I think the reason this hasn't been done is you have no way to decide how many recursions are necessary at train time.
And if you pick a random number/try many different levels of recursion, you 'blur' the output. Ie. the output of a layer doesn't know if it should be outputting info important for the final result, or the output that is the best possible input to another round of recursion.
Yes, I think training this model would be hard. Perhaps something akin to how MoEs are trained where you impose some sort of loss distribution to encourage equitable routing, but for recursion.
Look at the human brain for useful analogies?
The default mode network does recursive/looping processing in the absence of external stimuli and world interaction. Multiple separate modules outside of the network are responsible for stopping and regulating this activity.
You could just learn the right estimated number of recursions, also passing 'backtracking'/'state' information at the next nested level. Kind of like how state space models encode extractible information via a basis function representation, you could encode extractible recursion state information into the embedding. See also transformers that can learn to recognize n-deep balanced parentheses (Dyck-n languages)

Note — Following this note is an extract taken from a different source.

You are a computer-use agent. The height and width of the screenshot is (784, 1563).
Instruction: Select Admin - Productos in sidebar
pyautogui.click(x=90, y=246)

I have been thinking about this topic for some time. It might be done using the energy of the token. If it's still higher than an energy limit, then process it again, and increase the energy limit. The energy could be computed using log-sum-exp: https://openreview.net/pdf?id=Hkxzx0NtDB
This is actually how EfficientNet trains, using random truncation of the network during training. It does just fine... The game is that each layer needs to get as close as it can to good output, improving in the previous activation quality.